TF: How did I not know this? It’s like I don’t even know you!*
*This last sentence only occurred in the first iteration of this conversation, which suggests to me that subconsciously he does recall it, or he would face the same vivid surprise and apparent horror each time.
This weekend, we had another round of the same conversation, at which time I altered the standing order. From now on, the standing order: chocolate with stuff in or stuff with chocolate in, or pistachio. Even if I have specifically requested “no ice cream,” if they have pistachio, get pistachio. “Pistachio rescinds all other orders.”
What does love look like? There’s no one right answer to that question, but just in the last week, several people have shown me a few of the small, sweet, personal expressions of love — and I mean expressions, gestures and acts that might as well be smiles or gently furrowed brows. Here are two of them. This is the very face of love.
1. I’m scheduled for oral surgery, and I idly mentioned to my mother that the recovery period will make me wish we had cable “so I could just plop down and watch ‘Columbo’ for a few hours.”
Yesterday, she presented me with a bubble-mailer containing nine hours of “Columbo.” Mom, who is not yet confident in online ordering or particularly savvy at online searches, tracked down and ordered me a gift (and, from her perspective, a reasonable obscure gift) just to give me some comfort and distraction.

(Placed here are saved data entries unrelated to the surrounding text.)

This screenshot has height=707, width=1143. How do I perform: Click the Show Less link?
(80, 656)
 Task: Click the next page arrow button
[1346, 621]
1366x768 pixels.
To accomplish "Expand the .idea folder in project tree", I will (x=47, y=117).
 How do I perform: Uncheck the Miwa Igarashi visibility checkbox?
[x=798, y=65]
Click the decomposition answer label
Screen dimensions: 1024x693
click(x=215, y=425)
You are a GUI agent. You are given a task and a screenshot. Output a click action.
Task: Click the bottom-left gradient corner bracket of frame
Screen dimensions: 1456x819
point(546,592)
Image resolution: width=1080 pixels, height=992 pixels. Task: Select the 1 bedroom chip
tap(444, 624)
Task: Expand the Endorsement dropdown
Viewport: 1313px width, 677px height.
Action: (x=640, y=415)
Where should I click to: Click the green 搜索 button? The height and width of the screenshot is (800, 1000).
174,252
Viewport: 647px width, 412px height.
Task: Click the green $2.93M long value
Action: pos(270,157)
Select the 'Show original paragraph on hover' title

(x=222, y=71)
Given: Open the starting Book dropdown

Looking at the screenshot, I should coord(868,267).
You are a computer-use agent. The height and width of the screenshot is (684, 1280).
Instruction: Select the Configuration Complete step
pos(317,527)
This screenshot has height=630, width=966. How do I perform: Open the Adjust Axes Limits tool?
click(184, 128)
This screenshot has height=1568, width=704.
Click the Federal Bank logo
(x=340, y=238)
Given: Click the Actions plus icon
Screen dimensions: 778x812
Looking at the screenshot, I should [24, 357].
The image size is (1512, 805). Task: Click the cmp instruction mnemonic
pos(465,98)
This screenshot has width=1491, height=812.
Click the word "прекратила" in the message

2. A few nights ago, I got three hours of sleep before I woke up hiccuping — and the hiccups lasted more than two hours. Silly? Yes. Funny? Yes. Harmless? Yes. Annoying and exhausting and, eventually, painful? Yes.
When The Fella left for work, I had stopped hiccuping. A few hours later, he called me to check in, “to see how you’re doing.”
I never miss a chance for self-mockery: “Because I was hiccuping?”
He was so gentle: “Because I know you had a hard morning.”
And that is how love can look: even in the face of the silliest affliction, he made sure I was okay before unleashing any jokes.
Courtesy of friends JE & AC, who moved out of town over the weekend, we now have a new-to-us ginormous TV in our place. The two best things about this TV, other than the mammoth screen:
1. The Fella will no longer need to complain about “the blacks,” i.e., the fuzzy, indistinct gray-to-black range that hampered dark scenes showing on our previous flatscreen TV;
2. I will stop cringing for a split second every so often because my partner has muttered the unexpected phrase “Wow, the blacks are terrible.”
A conversation, the nature of which makes me wonder why he seems so happy.
The Fella: I’m running to the store, do y—
Elsa: ICE CREAM!
The Fella: [chuckling] I thought you might! What ki—
Elsa: Chocolate with stuff in or stuff with chocolate in.
The Fella: I thought so! Anyth—
Elsa: Or pistachio!
Last night as we settled down to watch a movie, I waggled the DVDs and asked The Fella the greatest movie-night question ever: “So, French zombies or Shatner in Esperanto?”
(Les Revenants isn’t a proper zombie movie: it’s mournful and elegiac and beautifully crafted. Incubus is exactly what you’d expect when a sub-Corman director decides he’s Bergman. In Esperanto. So. Um. Y’know.)